# Work instruction
Keeping every word the same, return the listing from its first line until the line holding "You are a computer-use agent. Image resolution: width=1400" has been returned as well.

# Extracted records
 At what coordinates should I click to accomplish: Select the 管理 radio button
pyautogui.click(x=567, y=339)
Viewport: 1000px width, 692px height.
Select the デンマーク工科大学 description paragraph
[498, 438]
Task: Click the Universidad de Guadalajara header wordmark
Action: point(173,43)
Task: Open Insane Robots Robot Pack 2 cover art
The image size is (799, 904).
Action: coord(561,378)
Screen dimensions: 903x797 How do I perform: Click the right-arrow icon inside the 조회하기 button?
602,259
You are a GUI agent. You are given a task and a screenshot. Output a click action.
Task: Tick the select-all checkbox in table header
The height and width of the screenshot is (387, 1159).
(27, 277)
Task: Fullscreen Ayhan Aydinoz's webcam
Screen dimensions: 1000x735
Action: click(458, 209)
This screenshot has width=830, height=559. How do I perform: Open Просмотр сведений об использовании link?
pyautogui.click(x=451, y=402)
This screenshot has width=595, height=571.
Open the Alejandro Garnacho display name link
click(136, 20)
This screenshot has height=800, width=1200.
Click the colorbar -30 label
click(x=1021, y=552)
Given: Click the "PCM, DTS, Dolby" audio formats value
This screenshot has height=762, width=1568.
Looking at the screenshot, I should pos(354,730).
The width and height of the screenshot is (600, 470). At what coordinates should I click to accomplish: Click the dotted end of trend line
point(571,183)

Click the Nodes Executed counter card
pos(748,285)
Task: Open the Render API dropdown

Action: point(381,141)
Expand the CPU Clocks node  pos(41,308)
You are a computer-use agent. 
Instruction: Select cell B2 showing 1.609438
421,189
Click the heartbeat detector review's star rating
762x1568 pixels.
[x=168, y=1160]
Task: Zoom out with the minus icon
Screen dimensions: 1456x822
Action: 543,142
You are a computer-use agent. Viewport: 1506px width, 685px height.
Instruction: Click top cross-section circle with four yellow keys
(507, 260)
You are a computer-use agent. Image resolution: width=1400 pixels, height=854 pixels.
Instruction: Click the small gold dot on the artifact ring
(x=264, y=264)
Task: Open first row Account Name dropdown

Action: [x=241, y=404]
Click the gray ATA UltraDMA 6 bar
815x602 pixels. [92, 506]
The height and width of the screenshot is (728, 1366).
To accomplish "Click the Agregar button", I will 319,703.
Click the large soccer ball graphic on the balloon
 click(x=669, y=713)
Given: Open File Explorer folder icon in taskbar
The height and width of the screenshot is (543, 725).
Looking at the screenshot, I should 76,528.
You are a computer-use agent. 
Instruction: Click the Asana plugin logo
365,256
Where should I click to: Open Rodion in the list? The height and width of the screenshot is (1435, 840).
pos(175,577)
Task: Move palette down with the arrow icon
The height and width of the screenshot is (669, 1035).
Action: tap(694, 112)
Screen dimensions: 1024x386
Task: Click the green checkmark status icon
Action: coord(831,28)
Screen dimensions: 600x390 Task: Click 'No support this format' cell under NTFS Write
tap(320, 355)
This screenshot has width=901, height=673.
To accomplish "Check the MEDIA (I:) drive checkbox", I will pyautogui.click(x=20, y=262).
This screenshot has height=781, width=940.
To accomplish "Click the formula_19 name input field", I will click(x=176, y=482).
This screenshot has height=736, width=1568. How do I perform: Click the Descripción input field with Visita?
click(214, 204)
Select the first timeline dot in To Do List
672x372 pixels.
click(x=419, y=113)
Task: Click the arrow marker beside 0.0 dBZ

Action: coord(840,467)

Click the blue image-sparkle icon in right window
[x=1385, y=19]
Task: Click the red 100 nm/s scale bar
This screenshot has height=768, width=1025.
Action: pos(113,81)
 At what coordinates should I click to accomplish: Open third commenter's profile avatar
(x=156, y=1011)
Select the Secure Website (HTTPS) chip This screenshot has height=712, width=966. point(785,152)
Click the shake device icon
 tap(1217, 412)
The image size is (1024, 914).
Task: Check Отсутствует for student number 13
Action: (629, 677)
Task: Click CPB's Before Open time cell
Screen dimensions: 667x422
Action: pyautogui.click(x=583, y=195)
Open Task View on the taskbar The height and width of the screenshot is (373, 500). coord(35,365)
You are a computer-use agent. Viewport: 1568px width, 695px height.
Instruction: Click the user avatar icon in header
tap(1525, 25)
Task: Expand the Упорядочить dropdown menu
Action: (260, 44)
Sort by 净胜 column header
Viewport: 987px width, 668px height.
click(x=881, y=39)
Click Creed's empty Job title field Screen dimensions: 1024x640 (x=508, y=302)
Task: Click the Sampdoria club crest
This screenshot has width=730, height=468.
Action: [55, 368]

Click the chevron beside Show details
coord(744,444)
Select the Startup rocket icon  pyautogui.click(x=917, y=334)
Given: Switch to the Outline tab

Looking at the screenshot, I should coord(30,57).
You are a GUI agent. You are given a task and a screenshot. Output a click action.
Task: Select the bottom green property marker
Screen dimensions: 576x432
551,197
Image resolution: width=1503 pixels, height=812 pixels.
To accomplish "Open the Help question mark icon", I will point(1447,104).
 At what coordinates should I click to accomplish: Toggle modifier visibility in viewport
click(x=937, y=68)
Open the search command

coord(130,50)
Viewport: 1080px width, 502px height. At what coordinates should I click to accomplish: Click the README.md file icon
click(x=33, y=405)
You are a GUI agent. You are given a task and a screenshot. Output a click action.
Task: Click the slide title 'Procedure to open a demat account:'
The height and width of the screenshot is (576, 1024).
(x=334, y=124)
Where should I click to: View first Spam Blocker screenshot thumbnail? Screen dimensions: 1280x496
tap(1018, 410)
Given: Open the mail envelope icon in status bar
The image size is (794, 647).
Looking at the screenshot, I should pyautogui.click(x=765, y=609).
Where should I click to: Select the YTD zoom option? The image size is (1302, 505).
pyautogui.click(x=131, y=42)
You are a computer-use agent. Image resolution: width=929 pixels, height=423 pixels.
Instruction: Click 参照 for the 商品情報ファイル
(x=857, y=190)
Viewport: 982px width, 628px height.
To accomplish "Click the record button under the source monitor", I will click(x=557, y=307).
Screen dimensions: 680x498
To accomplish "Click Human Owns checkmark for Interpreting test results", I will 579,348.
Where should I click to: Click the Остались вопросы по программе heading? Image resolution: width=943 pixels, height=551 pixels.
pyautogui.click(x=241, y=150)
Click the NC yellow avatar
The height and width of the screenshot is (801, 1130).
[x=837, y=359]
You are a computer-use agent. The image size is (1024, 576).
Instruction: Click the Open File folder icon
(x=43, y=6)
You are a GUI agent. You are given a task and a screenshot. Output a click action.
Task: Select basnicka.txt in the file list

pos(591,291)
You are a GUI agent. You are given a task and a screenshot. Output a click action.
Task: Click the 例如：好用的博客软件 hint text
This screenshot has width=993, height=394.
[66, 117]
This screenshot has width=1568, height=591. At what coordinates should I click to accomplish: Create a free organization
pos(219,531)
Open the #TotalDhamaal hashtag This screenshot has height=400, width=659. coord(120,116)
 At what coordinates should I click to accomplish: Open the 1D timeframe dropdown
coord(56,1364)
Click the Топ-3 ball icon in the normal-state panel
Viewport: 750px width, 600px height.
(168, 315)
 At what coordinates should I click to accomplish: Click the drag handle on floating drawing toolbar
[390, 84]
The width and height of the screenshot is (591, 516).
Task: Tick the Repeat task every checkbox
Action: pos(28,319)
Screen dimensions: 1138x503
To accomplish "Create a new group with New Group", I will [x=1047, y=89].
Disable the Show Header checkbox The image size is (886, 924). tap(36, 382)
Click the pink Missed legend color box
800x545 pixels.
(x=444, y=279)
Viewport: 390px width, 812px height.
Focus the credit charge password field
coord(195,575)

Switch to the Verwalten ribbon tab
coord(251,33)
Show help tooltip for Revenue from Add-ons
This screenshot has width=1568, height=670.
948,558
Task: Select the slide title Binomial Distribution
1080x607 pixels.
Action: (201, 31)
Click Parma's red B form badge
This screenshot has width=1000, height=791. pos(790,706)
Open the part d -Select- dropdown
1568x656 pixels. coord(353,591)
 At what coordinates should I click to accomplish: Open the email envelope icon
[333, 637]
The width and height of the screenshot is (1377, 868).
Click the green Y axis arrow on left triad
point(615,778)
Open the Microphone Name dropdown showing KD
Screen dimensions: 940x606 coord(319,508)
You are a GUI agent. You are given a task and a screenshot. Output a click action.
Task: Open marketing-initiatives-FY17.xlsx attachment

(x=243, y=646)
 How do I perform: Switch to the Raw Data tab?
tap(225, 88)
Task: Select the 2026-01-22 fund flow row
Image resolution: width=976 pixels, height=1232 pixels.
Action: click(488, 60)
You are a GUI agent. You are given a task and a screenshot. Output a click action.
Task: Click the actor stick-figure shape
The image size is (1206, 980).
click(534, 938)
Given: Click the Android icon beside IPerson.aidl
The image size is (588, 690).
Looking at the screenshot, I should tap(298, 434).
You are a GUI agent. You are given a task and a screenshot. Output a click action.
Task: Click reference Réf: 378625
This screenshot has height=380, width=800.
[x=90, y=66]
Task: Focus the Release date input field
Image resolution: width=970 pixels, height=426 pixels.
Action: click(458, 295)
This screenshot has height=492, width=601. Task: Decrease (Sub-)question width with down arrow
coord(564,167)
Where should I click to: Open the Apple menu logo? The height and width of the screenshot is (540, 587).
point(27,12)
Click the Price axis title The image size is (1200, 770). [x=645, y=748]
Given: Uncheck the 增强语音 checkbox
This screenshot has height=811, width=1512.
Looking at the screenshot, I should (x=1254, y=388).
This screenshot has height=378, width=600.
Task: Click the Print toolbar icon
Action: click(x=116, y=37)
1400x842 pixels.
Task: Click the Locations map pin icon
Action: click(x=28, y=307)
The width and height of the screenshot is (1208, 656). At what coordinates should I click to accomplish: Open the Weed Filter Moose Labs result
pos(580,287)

# Solution to this problem
 At what coordinates should I click to accomplish: Select the 管理 radio button
pyautogui.click(x=567, y=339)
Viewport: 1000px width, 692px height.
Select the デンマーク工科大学 description paragraph
[498, 438]
Task: Click the Universidad de Guadalajara header wordmark
Action: point(173,43)
Task: Open Insane Robots Robot Pack 2 cover art
The image size is (799, 904).
Action: coord(561,378)
Screen dimensions: 903x797 How do I perform: Click the right-arrow icon inside the 조회하기 button?
602,259
You are a GUI agent. You are given a task and a screenshot. Output a click action.
Task: Tick the select-all checkbox in table header
The height and width of the screenshot is (387, 1159).
(27, 277)
Task: Fullscreen Ayhan Aydinoz's webcam
Screen dimensions: 1000x735
Action: click(458, 209)
This screenshot has width=830, height=559. How do I perform: Open Просмотр сведений об использовании link?
pyautogui.click(x=451, y=402)
This screenshot has width=595, height=571.
Open the Alejandro Garnacho display name link
click(136, 20)
This screenshot has height=800, width=1200.
Click the colorbar -30 label
click(x=1021, y=552)
Given: Click the "PCM, DTS, Dolby" audio formats value
This screenshot has height=762, width=1568.
Looking at the screenshot, I should pos(354,730).
The width and height of the screenshot is (600, 470). At what coordinates should I click to accomplish: Click the dotted end of trend line
point(571,183)

Click the Nodes Executed counter card
pos(748,285)
Task: Open the Render API dropdown

Action: point(381,141)
Expand the CPU Clocks node  pos(41,308)
You are a computer-use agent. 
Instruction: Select cell B2 showing 1.609438
421,189
Click the heartbeat detector review's star rating
762x1568 pixels.
[x=168, y=1160]
Task: Zoom out with the minus icon
Screen dimensions: 1456x822
Action: 543,142
You are a computer-use agent. Viewport: 1506px width, 685px height.
Instruction: Click top cross-section circle with four yellow keys
(507, 260)
You are a computer-use agent. Image resolution: width=1400 pixels, height=854 pixels.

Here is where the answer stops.